The report, which is the latest edition in a benchmark study first conducted in 2002 and then 2007, looks at why, how and where young people travel to, as well as the growing requirements of the ever expanding industry.
Having surveyed over 34,000 young travellers from 137 countries, New Horizons III reveals the industry’s most detailed insight into how the youth travel industry has become increasingly complex, appealing to a larger and more diverse demographic than ever before.
Not only has the age range of people considering themselves as travellers increased – with travelling seen as a state of mind rather than an age category – but so to has the variety of reasons for people travelling. The report sheds light on how motivations behind youth travel are evolving and shows a significant rise in the trend of cultural tourism.

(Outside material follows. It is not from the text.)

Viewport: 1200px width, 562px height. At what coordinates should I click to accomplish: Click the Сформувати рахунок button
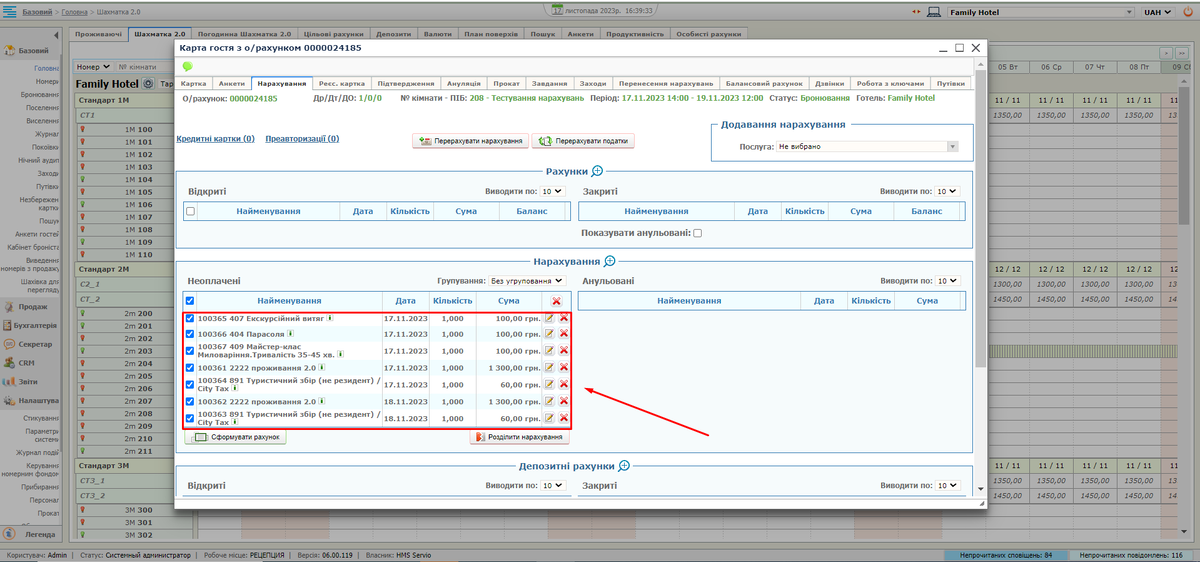[238, 437]
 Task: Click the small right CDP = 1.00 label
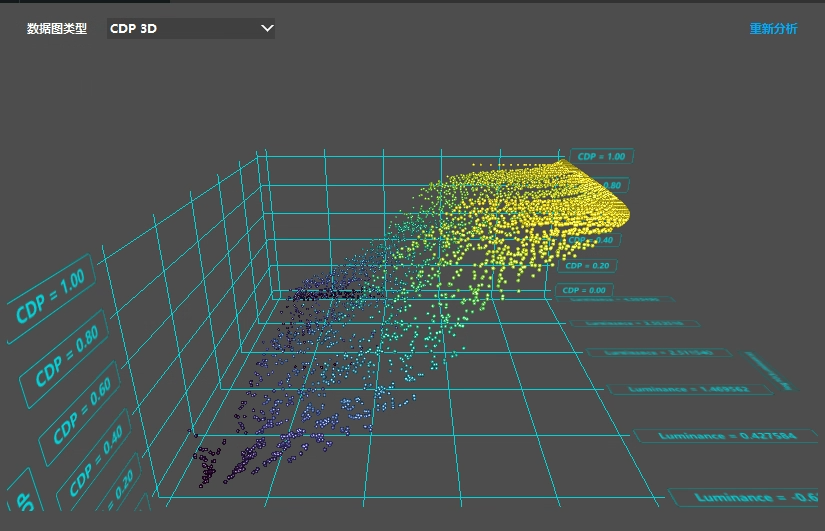point(601,156)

Young travellers are putting more emphasis on gaining cultural, educational and work experience, as well as improving their education and work prospects rather than simply travelling to have a holiday.
The report shows that young travellers now represent 20 per cent of international tourism, making it a hugely important economic force. In 2012, £138 billion of the £692 billion tourism ‘spend’ worldwide came from young travellers. The rise in youth spending vastly outstripped that of other international travellers whose spending increased by just three percent over the same period.
The report also reveals the way youth travellers use technology to communicate and book their travels is rapidly evolving and having a major impact on the industry which is having to evolve to meet travellers increasing and varied requirements.